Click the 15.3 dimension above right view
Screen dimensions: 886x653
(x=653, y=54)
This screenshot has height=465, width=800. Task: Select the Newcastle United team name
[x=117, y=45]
◆ ◆ ◆ ◆ ◆
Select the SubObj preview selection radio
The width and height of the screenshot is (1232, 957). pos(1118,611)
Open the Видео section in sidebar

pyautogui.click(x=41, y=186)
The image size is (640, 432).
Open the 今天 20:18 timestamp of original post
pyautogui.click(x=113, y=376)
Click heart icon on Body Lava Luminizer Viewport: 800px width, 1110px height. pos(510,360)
◆ ◆ ◆ ◆ ◆
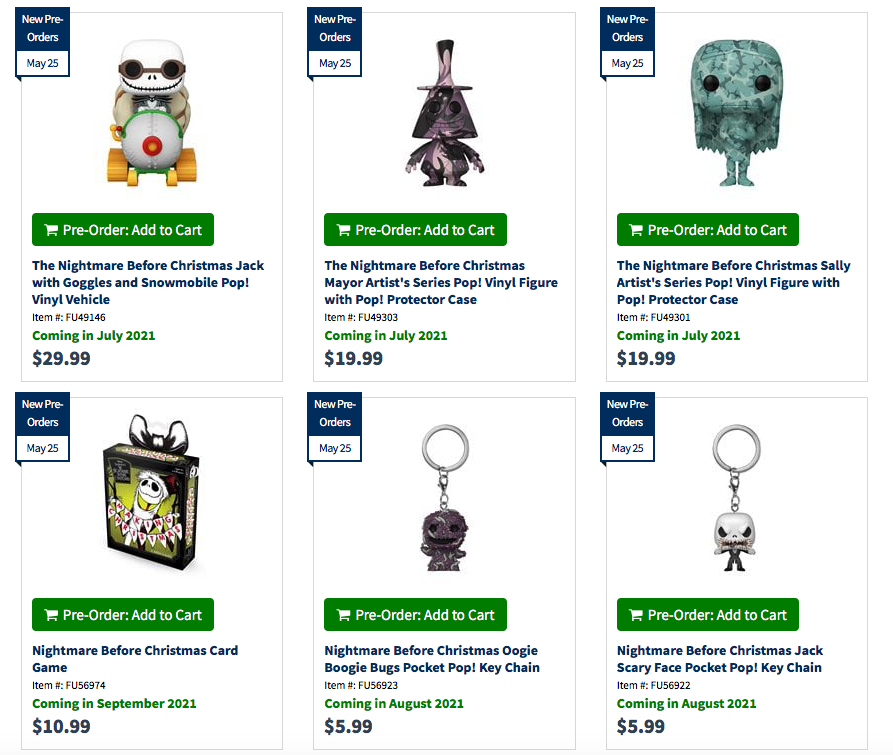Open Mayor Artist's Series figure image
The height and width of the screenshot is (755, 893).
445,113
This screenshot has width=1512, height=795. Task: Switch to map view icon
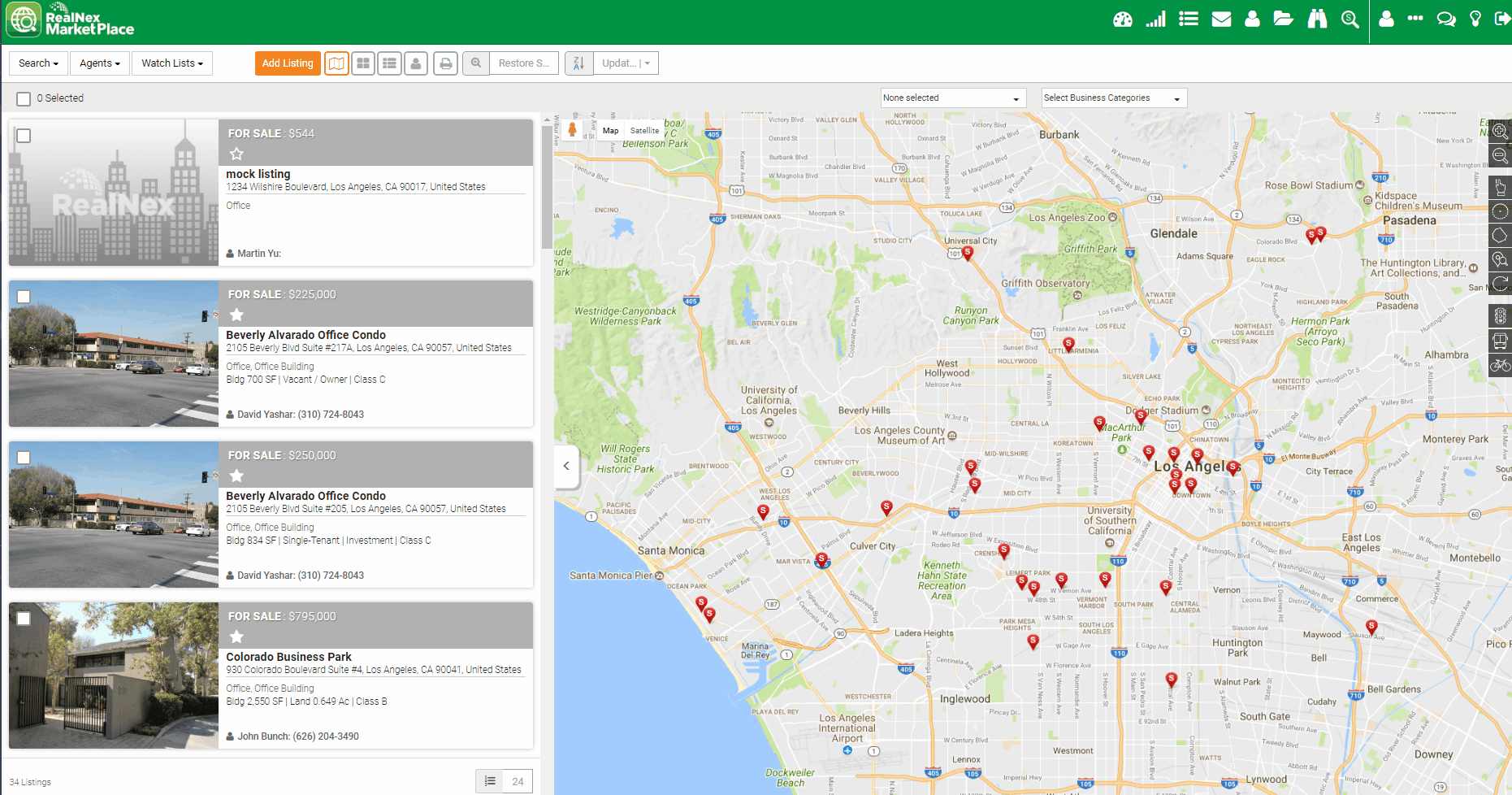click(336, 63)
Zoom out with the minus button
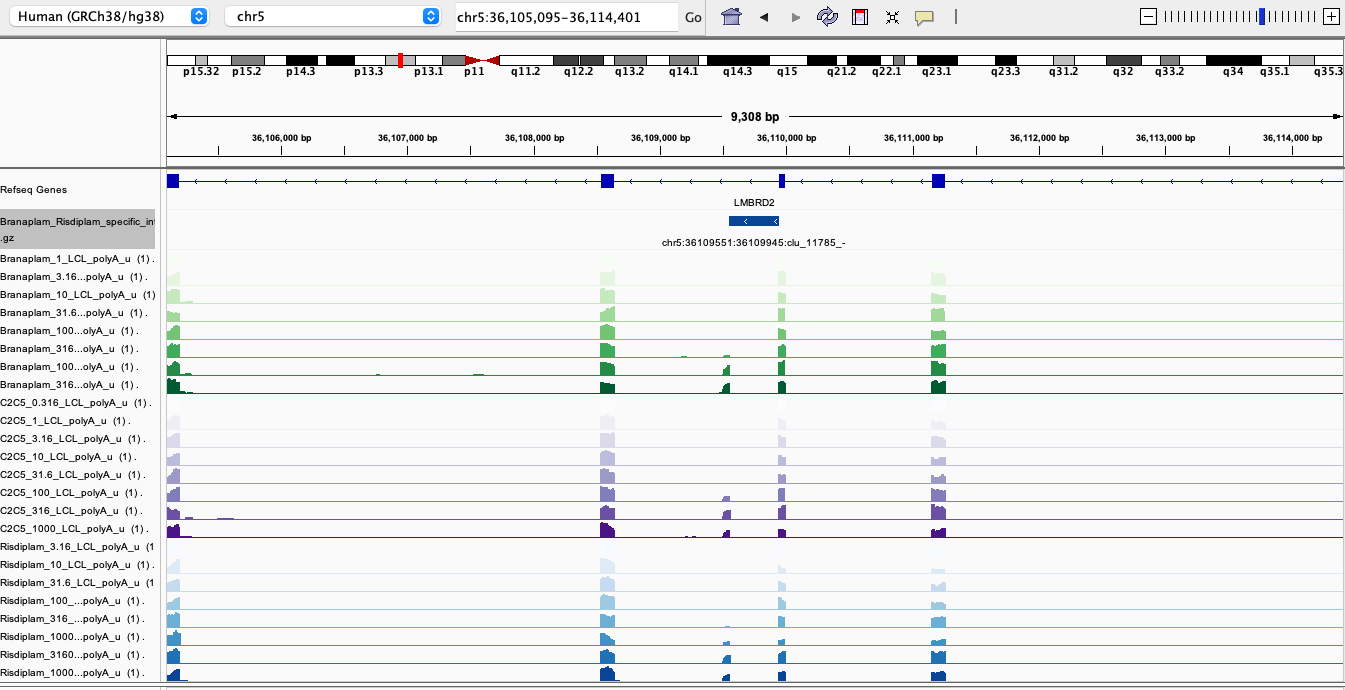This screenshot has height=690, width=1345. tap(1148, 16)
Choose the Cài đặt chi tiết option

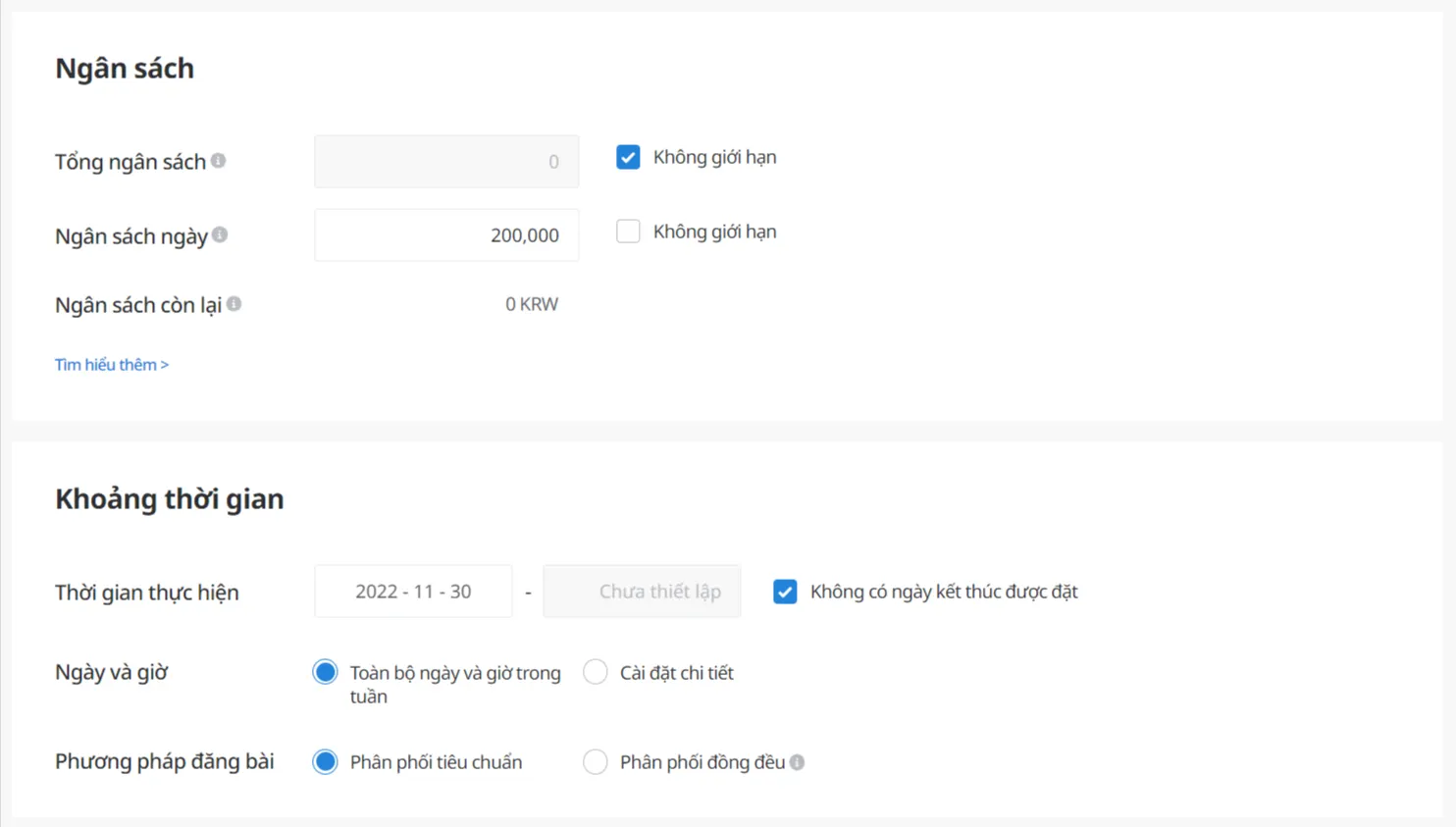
◆ ◆ ◆ ◆ ◆
Task details
The lines above from the one containing "Select the SubObj preview selection radio" through the one containing "Click heart icon" are to be set down exactly, and no others.

Response to the exercise
Select the SubObj preview selection radio
The width and height of the screenshot is (1232, 957). pos(1118,611)
Open the Видео section in sidebar

pyautogui.click(x=41, y=186)
The image size is (640, 432).
Open the 今天 20:18 timestamp of original post
pyautogui.click(x=113, y=376)
Click heart icon on Body Lava Luminizer Viewport: 800px width, 1110px height. pos(510,360)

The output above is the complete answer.